(Beginning of Document segment)

Slipped Disc

A slipped disc, also known as a ‘herniated disc’ or ‘disc prolapse’, occurs when a disc between the bones of the spine (the vertebrae) becomes damaged causing it to press on the nerves.

Spinal discs are the shock absorbers between the vertebrae. Sometimes a disc can become dislodged under pressure and squeeze out through a tear in the disc capsule, leaving the prolapsed fragment to compress on nearby nerve roots or even the spinal cord.

A slipped disc can cause back pain and neck pain, as well as other symptoms such as numbness, weakness and tingling sensations in other areas of the body.

The sciatic nerve is most commonly affected by a slipped disc. Running from the back of the pelvis, through the buttocks and down the legs to the feet, the sciatic nerve is the longest nerve in the body. When pressure is applied to the sciatic nerve (sciatica), patients will start to experience severe pain in the leg, hip or buttocks.

Some slipped discs can be asymptomatic, meaning some people will go their whole life without knowing they have one.

 

What are discs?

The spine is made up of 24 individual bones called vertebrae that are piled on top of one another. In between each vertebra lie the discs; protective pads of cartilage (connective tissue) that have a tough, fibrous case containing a softer gel-like substance.

Discs are important as they help maintain your back’s flexibility, supporting a wide range of movement.

 

What causes a slipped disc?

A slipped disc occurs when the outer casing of the disc splits, causing the gel inside the disc to protrude, leaving the damaged disc putting pressure on the spinal cord or on a single nerve root (nerves that leave the spinal cord).

A slipped disc can therefore cause pain to both the area of the protruding disc as well as the area of the body the nerve that is being pressed on controls.

(End of Document segment)
(Beginning of Dataset extract)

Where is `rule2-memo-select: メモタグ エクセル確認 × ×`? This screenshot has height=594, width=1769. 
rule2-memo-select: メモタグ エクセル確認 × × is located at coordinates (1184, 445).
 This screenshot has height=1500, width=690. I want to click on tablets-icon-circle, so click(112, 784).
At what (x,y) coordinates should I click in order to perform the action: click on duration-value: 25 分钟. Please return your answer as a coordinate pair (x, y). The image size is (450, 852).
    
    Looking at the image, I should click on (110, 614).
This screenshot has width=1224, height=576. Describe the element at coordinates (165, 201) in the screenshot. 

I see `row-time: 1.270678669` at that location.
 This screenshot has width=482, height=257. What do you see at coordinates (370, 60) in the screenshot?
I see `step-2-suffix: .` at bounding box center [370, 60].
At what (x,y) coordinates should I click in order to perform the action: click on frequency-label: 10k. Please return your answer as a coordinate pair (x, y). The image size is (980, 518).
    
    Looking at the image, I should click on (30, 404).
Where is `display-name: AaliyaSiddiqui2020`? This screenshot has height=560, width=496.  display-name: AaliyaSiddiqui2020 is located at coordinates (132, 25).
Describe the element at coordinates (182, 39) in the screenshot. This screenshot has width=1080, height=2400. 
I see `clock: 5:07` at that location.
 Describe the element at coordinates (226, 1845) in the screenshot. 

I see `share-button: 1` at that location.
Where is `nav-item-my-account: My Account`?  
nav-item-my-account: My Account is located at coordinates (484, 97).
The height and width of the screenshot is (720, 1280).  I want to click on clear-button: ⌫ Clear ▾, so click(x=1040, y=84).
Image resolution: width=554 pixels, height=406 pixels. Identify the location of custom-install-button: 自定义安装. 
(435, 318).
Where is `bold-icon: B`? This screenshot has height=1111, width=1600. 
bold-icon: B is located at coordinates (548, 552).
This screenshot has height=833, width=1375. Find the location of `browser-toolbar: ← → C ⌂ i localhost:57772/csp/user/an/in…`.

(End of Dataset extract)

Activity list:
a. Answer these questions about the slipped disc text:
(i) Which nerve does a slipped disc most commonly affect?
(ii) How many individual bones make up the spine?
(iii) What do the discs help maintain in the back?
b. Extend the slipped disc text, picking up right after its final sentence.
Nothing in the records is required here.

Answers:
a.
(i) The sciatic nerve.
(ii) 24.
(iii) The back's flexibility.

b.
The causes of a slipped disc are unclear, although age is often a common factor. As you get older, discs will start to lose their water content, making them less flexible and more prone to rupture.

Smoking is also thought to cause discs to lose their natural flexibility resulting in their gradual breakdown.

 

Treating a slipped disc

In most cases, a slipped disc will eventually shrink back away from the nerve, easing the pain as the disc ceases to press on the affected nerve. The recovery time for a slipped disc is between 4-6 weeks, and treatment will usually involve a combination of physiotherapy and medication.

In more severe cases where pain continues to be experienced for longer than 6 weeks, microdiscectomy surgery may be required to release the compressed nerve and remove part of the disc.

Staying active is particularly important for sufferers of slipped discs, as keeping your back mobile will help prevent the joints becoming stiff and the muscles that support the spine weakening. Although moving may be difficult initially, resting for a couple of days should enable you to start moving again.

Any exercise that you undertake should be gentle and not put too much strain on your back. High impact exercise such as running, twisting, jumping or lifting should be avoided at first as they could cause the pain to flare-up again.